GELENEKSEL LEZZETLERİ VE
EL SANATLARI İLE BEYPAZARI
Beypazarı, tarihi zenginliklerinin yanı sıra yöresel yemekleriyle de ilgi odağı olmuştur.Anadolu'nun lezzetlerini barındıran yemekleri; sunumunun inceliği ve zarafetinden olsa gerek “İnce Takım” olarak adlandırılır. El yapımı tarhana çorbası, taş fırınlarda pişirilerek yine özel güveç kaplarında ikram edilen etli güveci, parmak kalınlığında damarsız ve ince kara üzüm yaprağına sarılan etli dolması, et ve özel baharatla yapılan Beypazarı Mumbarı, 80 kat ince yufkadan hazırlanan baklavası ve yöresel tatlısı olan höşmerimi ile bu zengin mutfak, saray mutfağı tarzıyla tarihi konaklarda ziyaretçilere sunulur.
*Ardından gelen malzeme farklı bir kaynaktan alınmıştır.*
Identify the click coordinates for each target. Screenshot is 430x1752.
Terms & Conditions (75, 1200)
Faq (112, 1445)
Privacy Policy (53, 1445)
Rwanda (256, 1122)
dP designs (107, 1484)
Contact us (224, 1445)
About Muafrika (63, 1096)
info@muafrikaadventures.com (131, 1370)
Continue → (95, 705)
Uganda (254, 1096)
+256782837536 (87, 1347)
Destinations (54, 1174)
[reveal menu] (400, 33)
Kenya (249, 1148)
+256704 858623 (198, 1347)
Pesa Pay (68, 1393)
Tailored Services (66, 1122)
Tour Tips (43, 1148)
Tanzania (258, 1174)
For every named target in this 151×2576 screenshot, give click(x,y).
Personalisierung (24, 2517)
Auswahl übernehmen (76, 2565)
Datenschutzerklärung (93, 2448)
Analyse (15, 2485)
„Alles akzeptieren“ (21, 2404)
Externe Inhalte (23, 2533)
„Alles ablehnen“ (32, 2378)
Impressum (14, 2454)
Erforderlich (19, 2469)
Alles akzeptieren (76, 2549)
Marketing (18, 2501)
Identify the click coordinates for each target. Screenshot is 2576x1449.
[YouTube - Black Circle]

Taş fırınlarda yapılan,tazeliğini bir sene koruyan,çay saatlerinin vazgeçilmez lezzetlerinden Beypazarı Kurusu, Türkiye'de sadece Beypazarı'nda üretilir. Beypazarı'nın tamamı tescilli bu yemeklerinin tarihi konaklarda servis edilmesi lezzetine lezzet katar.
Beypazarı’nın bir diğer özelliği de dört mevsim sebze ve meyve yetiştirebilen verimli topraklara sahip olmasıdır. Bu özel topraklarda yetişen insan sağlığında çok önemli bir yeri olan (kanserden koruyan, cildin erken yaşlanmasını önleyeni kırışıklıklarla savaşan, içerdiği A vitamini ile görme gücünü artıran, bağırsak iltihaplarına iyi gelen, böbrek ağrılarını dindiren, diş etlerini kuvvetlendiren, kabızlığı gideren ve cinsel gücü arttıran) havuç da ilçede yetiştirilen sebzelerin başında gelir. Hatta Türkiye’deki havuç tüketiminin %60’ı Beypazarı’ndan karşılanmaktadır.
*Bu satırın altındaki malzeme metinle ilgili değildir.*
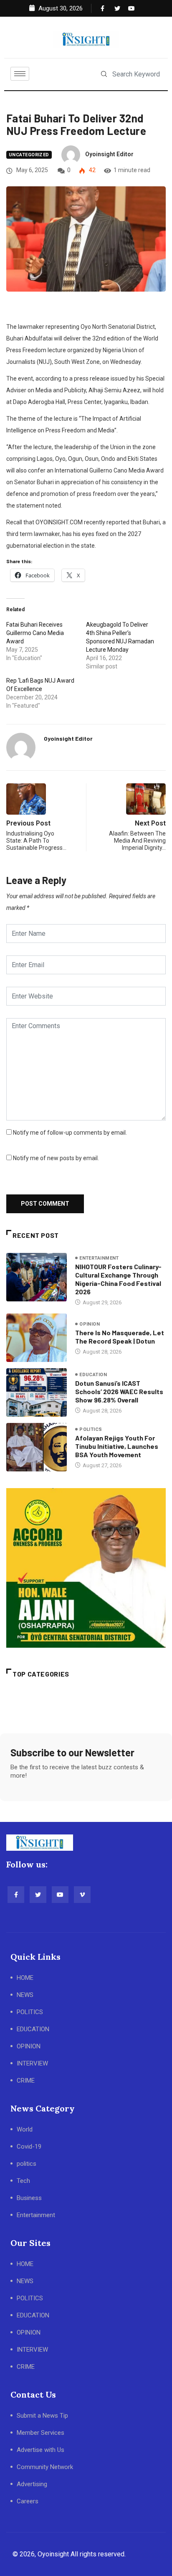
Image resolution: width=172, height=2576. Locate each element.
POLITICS (30, 2012)
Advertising (32, 2484)
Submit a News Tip (42, 2415)
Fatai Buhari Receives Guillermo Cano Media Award (35, 633)
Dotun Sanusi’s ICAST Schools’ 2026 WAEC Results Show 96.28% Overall (119, 1391)
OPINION (28, 2046)
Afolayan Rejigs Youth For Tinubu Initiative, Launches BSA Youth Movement (116, 1446)
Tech (23, 2181)
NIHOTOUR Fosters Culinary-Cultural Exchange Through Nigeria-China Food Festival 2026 (118, 1279)
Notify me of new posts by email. (56, 1158)
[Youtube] (129, 8)
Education (93, 1374)
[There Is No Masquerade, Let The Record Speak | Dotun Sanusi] (36, 1337)
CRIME (26, 2080)
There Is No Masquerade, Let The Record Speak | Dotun (119, 1337)
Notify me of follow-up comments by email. (70, 1132)
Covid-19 (29, 2146)
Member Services (40, 2432)
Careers (27, 2501)
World (25, 2129)
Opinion (89, 1324)
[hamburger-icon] (19, 74)
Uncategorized (29, 155)
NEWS (25, 1995)
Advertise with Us (40, 2450)
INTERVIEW (32, 2063)
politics (90, 1429)
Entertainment (99, 1258)
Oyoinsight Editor (109, 154)
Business (29, 2198)
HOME (25, 1978)
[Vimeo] (82, 1894)
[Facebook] (102, 8)
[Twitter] (115, 8)
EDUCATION (33, 2029)
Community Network (45, 2467)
Beypazarı yine köylerinde hayvancılıkta sade yağ (Tereyağ), Koyun Peyniri, Keçi Peyniri, Torba Yoğurdu (Kese Yoğurdu) önemli bir yer tutar.
El Sanatları bakımından da maharetli ustalara sahip olan Beypazarı’nda özellikle; gümüş işlemeciliği (telkari) yaygındır. Gümüş işleme sanatı Beypazarı’na Ahilik yoluyla kazandırılmıştır. Telkari ince tel ile yapılan sanatsal takı dizaynıdır. Ham maddesi gümüşten ziyade “sabır” olan telkari motifleri tabiatı ince bir zevkle yorumlarken Osmanlı Türk düşüncesini aksettirir.
Bakır eşya, mutfak gereçleri, üretim ve işlemesi Beypazarı’nda eski bir zanaattır. Bakır işleme ustaları bu madenden adeta bir sanat eseri çıkarırlar.
Günümüzde Beypazarı kültür turizmi açısından önem kazanmıştır. O güzelim mekanlar görüldüğünde insanlar tarihi tarihle yaşar. Beypazarı tarihten gelen kültür birikimi ile her zaman gündemi korur.